### Work order
Write out each record again exactly as it stands.

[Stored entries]

:::

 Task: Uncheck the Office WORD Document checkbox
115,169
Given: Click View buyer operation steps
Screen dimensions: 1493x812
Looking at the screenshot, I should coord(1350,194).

:::

### Result below
 Task: Uncheck the Office WORD Document checkbox
115,169
Given: Click View buyer operation steps
Screen dimensions: 1493x812
Looking at the screenshot, I should coord(1350,194).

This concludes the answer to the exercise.